Named the Edo Museum of West African Art (EMOWAA), the museum is planned for a site in the centre of Benin City next to Oba’s Palace – the home of Kingdom of Benin royals.
The project forms part of an initiative being led by The Legacy Restoration Trust and the British Museum to showcase the history and archaeology of the former Kingdom of Benin.
Adjaye Associates‘ building will house historic art and artefacts as well as incorporate galleries dedicated to contemporary arts.
It is also planned to feature archaeological remains found during construction and may include reconstructions of the structures that formerly occupied the site.
“I am humbled and deeply inspired to design the new EMOWAA, a project that will establish a new museum paradigm for Africa,” said Adjaye Associates founder David Adjaye.
“From an initial glance at the preliminary design concept, one might believe this is a traditional museum but, really, what we are proposing is an undoing of the objectification that has happened in the West through full reconstruction.”
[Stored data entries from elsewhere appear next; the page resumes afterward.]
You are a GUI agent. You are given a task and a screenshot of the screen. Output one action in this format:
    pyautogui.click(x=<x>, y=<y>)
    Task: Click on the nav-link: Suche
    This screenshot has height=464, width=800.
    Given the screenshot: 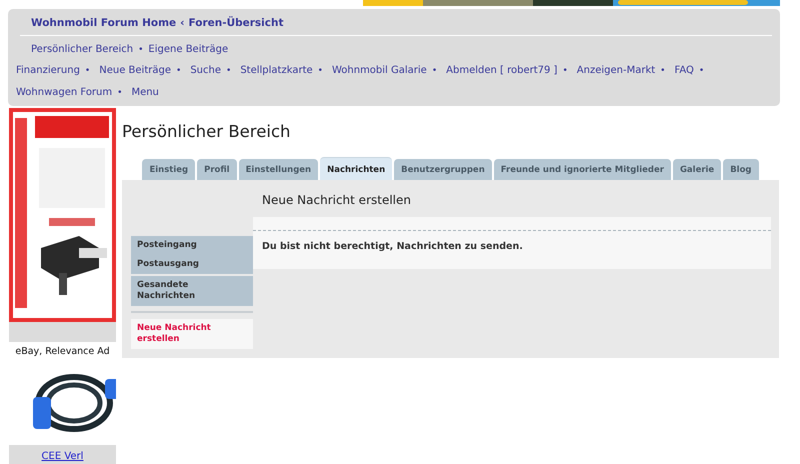 What is the action you would take?
    pyautogui.click(x=206, y=71)
    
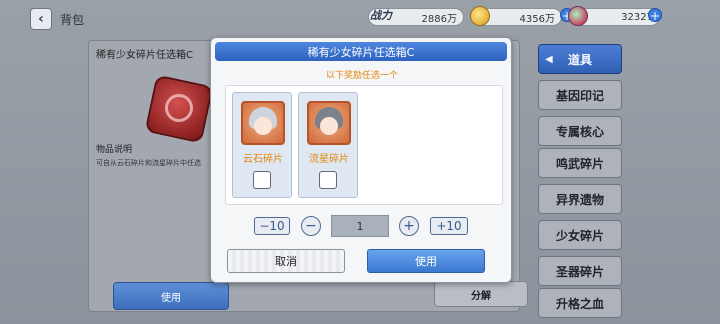 The height and width of the screenshot is (324, 720). Describe the element at coordinates (311, 226) in the screenshot. I see `minus-button: −` at that location.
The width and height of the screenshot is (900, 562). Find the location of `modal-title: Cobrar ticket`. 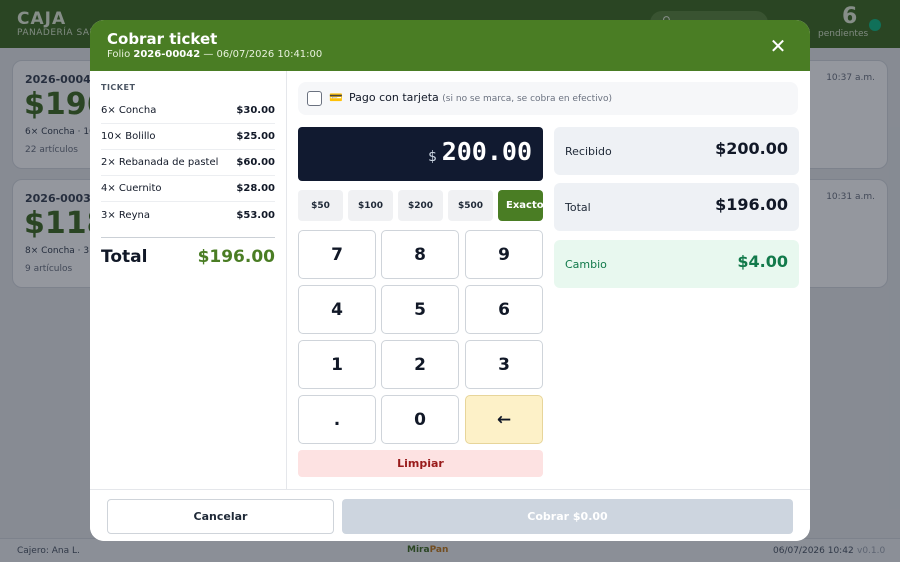

modal-title: Cobrar ticket is located at coordinates (162, 39).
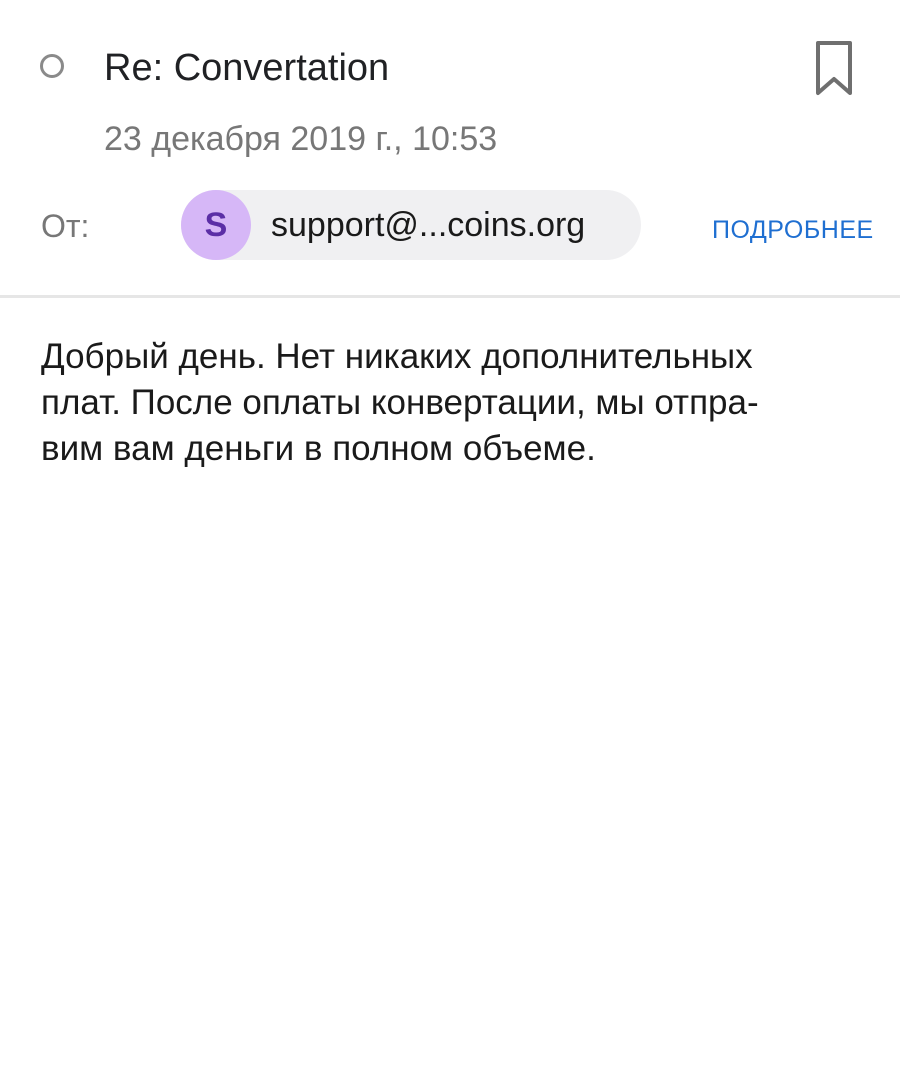  Describe the element at coordinates (66, 226) in the screenshot. I see `from-label: От:` at that location.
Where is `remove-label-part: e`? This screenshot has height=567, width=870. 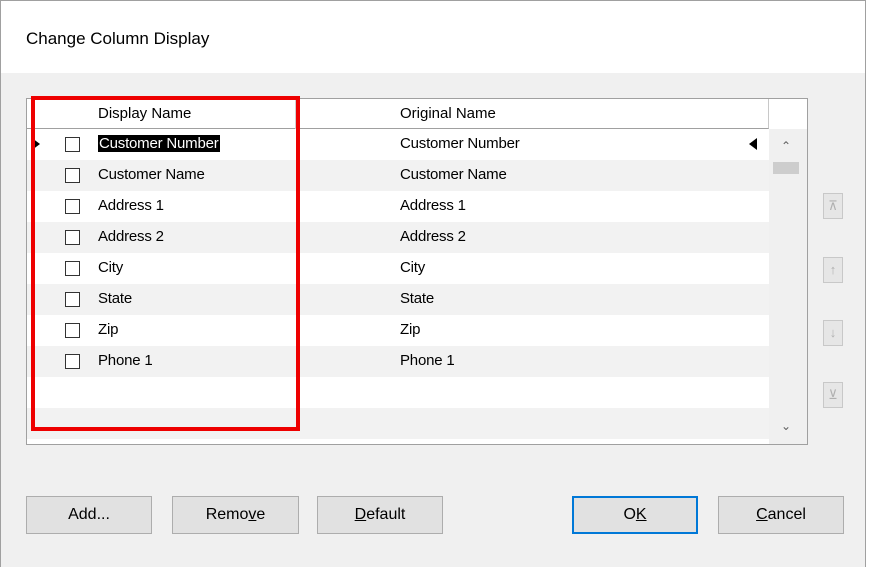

The concept building consists of a two-storey block with seven gallery spaces on the upper floor and service spaces, offices and auditoriums on the ground floor.
Each gallery will each have high ceilings that extend from the main building to appear like a series of pavilions from the building’s exterior. The museum will also contain a taller tower that will be a viewpoint.
According to Adjaye, the building’s arrangement is derived from the ruins of the historic city that the current Benin City stands above.
“Applying our research into Benin’s extraordinary ruins, the city’s orthogonal walls and its courtyard networks, the museum design reconstructs the inhabitation of these forms as pavilions that enable the recontextualisation of artefacts,” said Adjaye.
“Decoupling from the Western museum model, the EMOWAA will perform as a reteaching tool – a place for recalling lost collective memories of the past to instil an understanding of the magnitude and importance of these civilizations and cultures.”
Construction of the museum is planned to happen after a five-year archaeology project takes place on the site and its immediate surroundings to investigate the former capital of the Kingdom of Benin.
The kingdom was one of the most significant pre-colonial states in west Africa before it was conquered by the British in 1897 when large areas of Benin City were destroyed. The city was known for castings in brass and bronze called Benin Bronzes, many of which are now in the British Museum.
All finds from the archaeological excavations will become part of the EMOWAA museum collection and will remain in Nigeria.
Adjaye Associates was established by British-Ghanaian architect David Adjaye in 2000. To celebrate Adjaye being awarded the RIBA Royal Gold Medal we rounded up ten of the studios most significant projects.
The studio recently revealed its design for Le Mémorial des Martyrs, which is set to be built in Niamey, Niger.